Apple has released Security Update 2011-003, which updates the File Quarantine feature in Mac OS X 10.6.7 Snow Leopard to block the recent MacDefender malware. (See “Apple Responds to Increasingly Serious MacDefender Situation,” 25 May 2011.) In the process of applying the update, Software Update searches for known variants of the malware and removes them. The update also adds a new option, enabled by default, to the Security preference pane: “Automatically update safe downloads list.” According to Apple, Mac OS X now checks for updates to that list daily.
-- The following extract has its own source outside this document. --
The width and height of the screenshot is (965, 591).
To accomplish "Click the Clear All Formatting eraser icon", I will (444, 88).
The update is 2.1 MB and does not require a restart.
It’s worth pointing out that Security Update 2011-003 applies only to Mac OS X 10.6.7, and not earlier versions of 10.6 Snow Leopard or earlier versions of Mac OS X (as an early draft of this article said). It’s a little unclear how “compatible” MacDefender and its variants are with earlier versions of Mac OS X, but if you’re still running Leopard or Tiger, we recommend being particularly cautious.
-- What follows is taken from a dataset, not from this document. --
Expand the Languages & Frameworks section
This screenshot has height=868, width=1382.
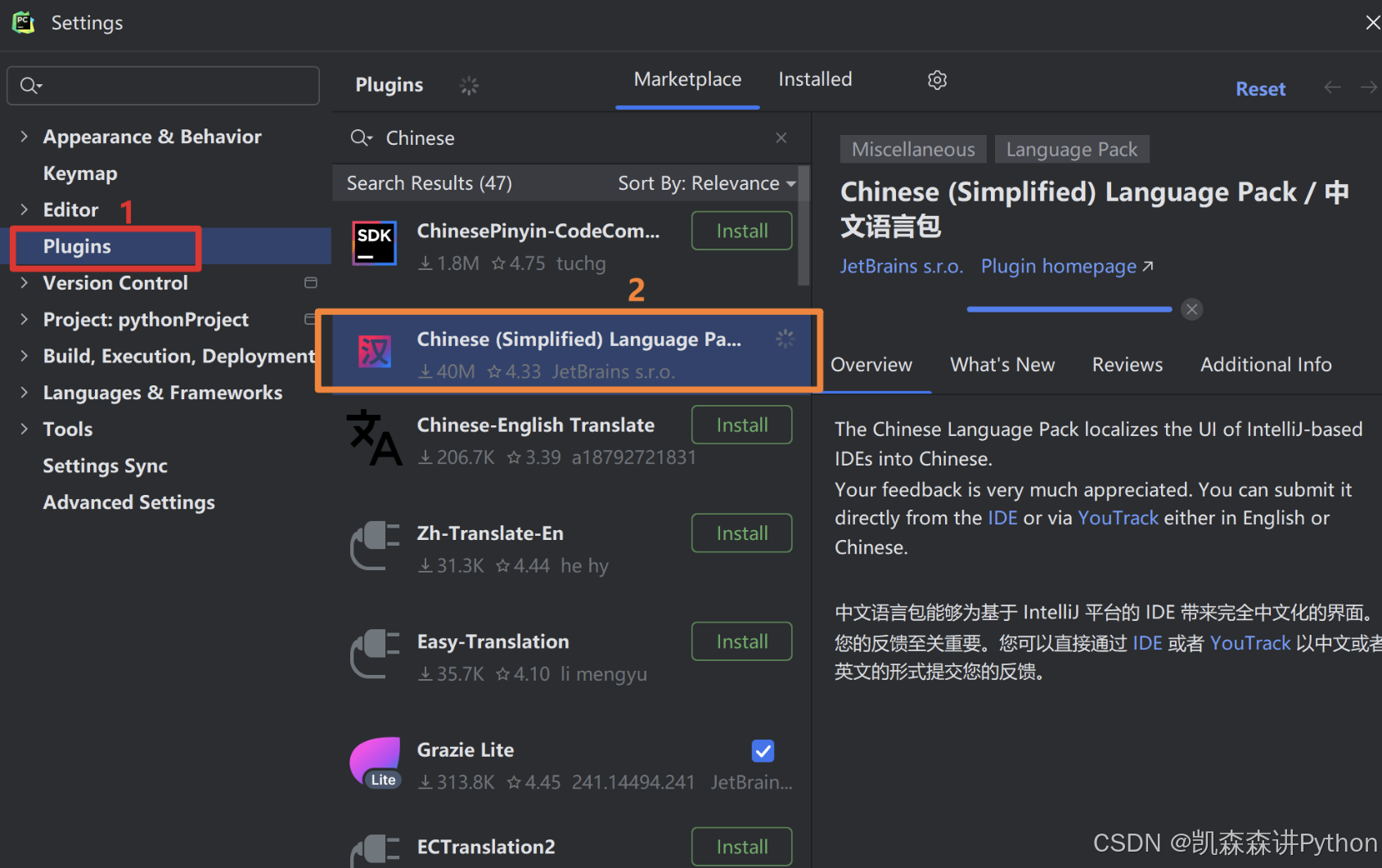[25, 393]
File Quarantine -- For those that haven’t heard the term, File Quarantine is the Mac OS X feature, introduced in 10.5 Leopard, that produces the by-now familiar dialog: “file name is an application downloaded from the Internet. Are you sure you want to open it?” Mac OS X displays the dialog whenever a “potentially unsafe” file is opened via the Finder, Spotlight, or the Dock. Unfortunately, most file types that could contain executable code fall into the “potentially unsafe” category. As a consequence, users see the warning for every application they download, and they can quickly develop the dangerous habit of clicking “Open” without proper evaluation.
In 10.6 Snow Leopard, Apple added a specific check for malware, comparing downloaded files to a list of known malware. This list is stored deep within the Mac’s System folder hierarchy; you can find it in:
In Snow Leopard, when known malware is downloaded, Mac OS X displays a more useful dialog that says, “file name will damage your computer. You should move it to the Trash.” The dialog includes additional information that names the specific malware that it detected and that tells the user when it was downloaded and by which application. The dialog includes a Move to Trash button.
Security Update 2011-003 adds several features to the malware protection check:
An updated definition for what Apple calls the OSX.MacDefender.A malware, commonly known as MacDefender.
A routine that is run when the security update is first applied that searches for and removes known variants of OSX.MacDefender.A.
A feature that checks daily for updates to the list of known malware, and a checkbox in the Security preference’s General pane — “Automatically update safe downloads list” — that is checked by default. Users must authenticate to disable the automatic update of the malware list.
As always, we encourage users not to click the “Open” button in the Mac OS X File Quarantine dialog unless you’re certain you know what you’re agreeing to, and we encourage Safari users to uncheck the “Open ‘safe’ files after downloading” option in the General pane of Safari’s preferences.
Cat and Mouse -- Soon after Security Update 2011-003 appeared, a new MacDefender variant emerged. If you applied the security update on the day it was released, the quarantine list may not yet be updated to include the variant. According to Lex Friedman at Macworld, there’s an easy fix: Open the Security preference pane, turn off the “Automatically update safe downloads list” option, and then turn it back on again. (Lex’s article, “How to force your Mac to update its malware definitions,” also explains how to determine when the file was updated.)
Intego is reporting that there’s yet another version of MacDefender out now as well, though the company doesn’t say whether or not Apple’s code will find it. The list of variant names now includes MacSecurity, MacProtector, MacGuard, and MacShield. We wouldn’t be surprised to see the malware start masquerading as actual antivirus software soon, rather than relying solely on likely sounding names.